── Extracted text

Lay-offs at Hong Kong TV station stoke new concerns over media freedom


(Reuters) A Hong Kong television station said on Tuesday about 100 staff were “affected” by a shake-up as it seeks to remain competitive in a challenging economic environment, a move that has re-ignited worries over media freedom in China’s freest city.

Local media said 40 workers had been laid off from i-Cable, including the entire team from the station’s award-winning investigative section, News Lancet.

i-Cable told Reuters the restructure “does not have anything to do with media censorship”.

“In the face of daunting challenges, the group has devoted to adopting various measures to explore new business opportunities for competitiveness enhancement and sustainable development,” the station said in a statement, adding that about 100 positions among the group’s 1,300 staff would be affected.

“Under this circumstance, after a comprehensive review, it was unavoidable for the group to carry out an organizational restructure of various departments.”

The pay TV station did not say how many had been sacked.

Wong Lai-ping, deputy chief of the station’s China News team, which covers human rights on the mainland and reported from Wuhan province on the coronavirus outbreak, told reporters she was among those laid off. Ten other members of the team had resigned in protest against the lay-offs, she added.

i-Cable journalists told Reuters the lay-offs had prompted the heads of the station’s China News, Hong Kong General News, Finance News and Editing desk to resign.

Yau Ting-leung, 22, a journalist from the News Lancet segment who said he was fired after about six months with the company, said he was skeptical of the reason behind the decision.

“It’s definitely media censorship. It’s a pity they sacked the entire team. There aren’t many TV investigative news programs in Hong Kong,” Yau said.

The former British colony returned to Chinese rule in 1997 with the guarantee of freedoms not enjoyed on the mainland, including freedom of speech. Protesters who took to the streets for months last year complain that Communist Party rulers in Beijing are whittling away at those freedoms, a charge Beijing denies.

The Hong Kong Journalists’ Association said it was watching the situation closely as media have already come under pressure in the wake of a new national security law introduced by Beijing on June 30.

“This time the whole ‘News Lancet’ team of Cable News was laid off and the team has often reported against/on the police or the regime in the past year,” HKJA said in a statement.

i-Cable was founded in 1993 and is now owned by David Chiu, chairman and CEO of Far East Consortium.

────

# [Assignment]
Answer these questions using the article on the Hong Kong TV lay-offs:
1. How many positions did i-Cable say would be affected, out of how many staff?
2. How old is Yau Ting-leung?
3. In what year was i-Cable founded?

── Supplied information

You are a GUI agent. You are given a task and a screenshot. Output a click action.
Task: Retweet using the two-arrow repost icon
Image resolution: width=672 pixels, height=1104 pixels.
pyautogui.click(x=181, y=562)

────
── Supplied information

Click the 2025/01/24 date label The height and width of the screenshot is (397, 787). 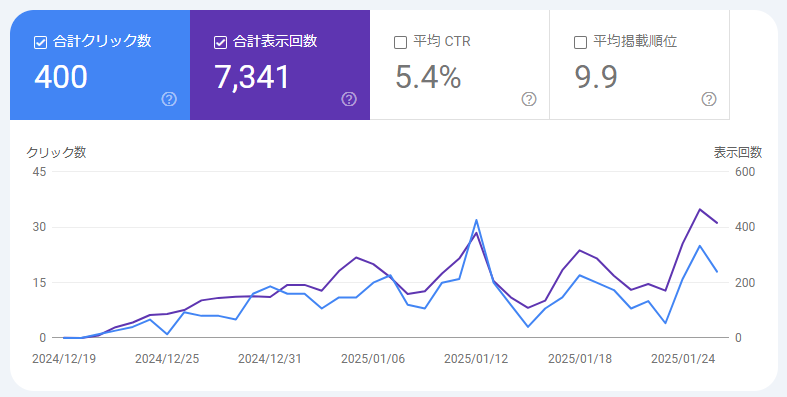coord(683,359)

────
── Supplied information

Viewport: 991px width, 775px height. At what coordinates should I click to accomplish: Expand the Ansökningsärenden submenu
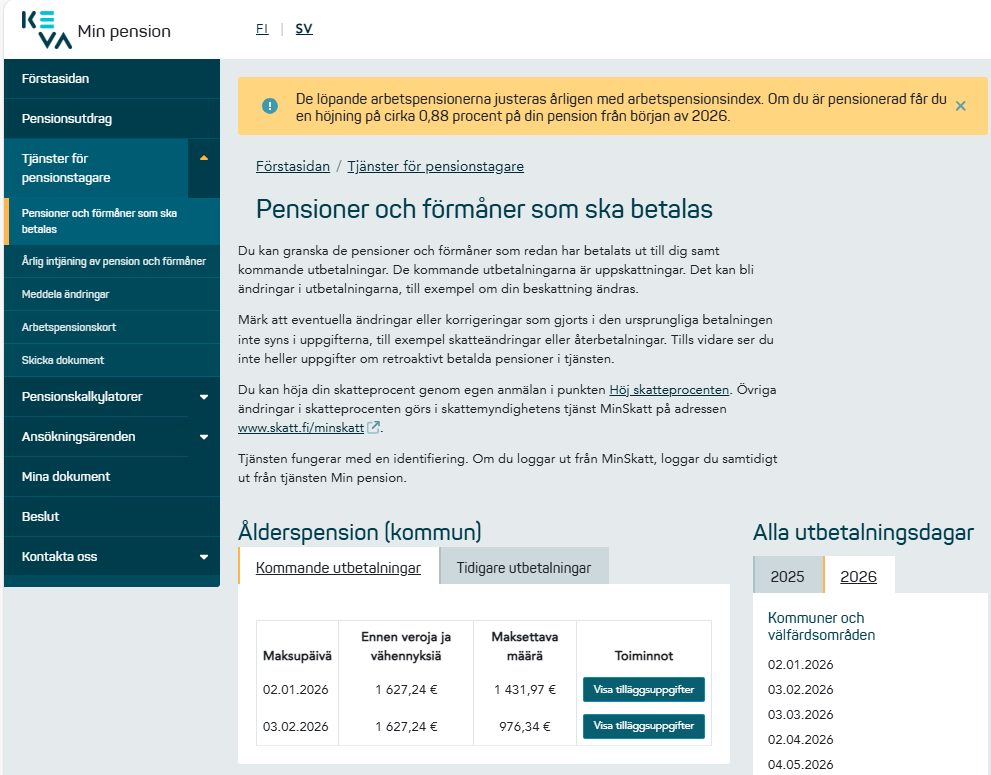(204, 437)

────

# [Task solution]
1. About 100 positions, out of 1,300 staff.
2. 22.
3. 1993.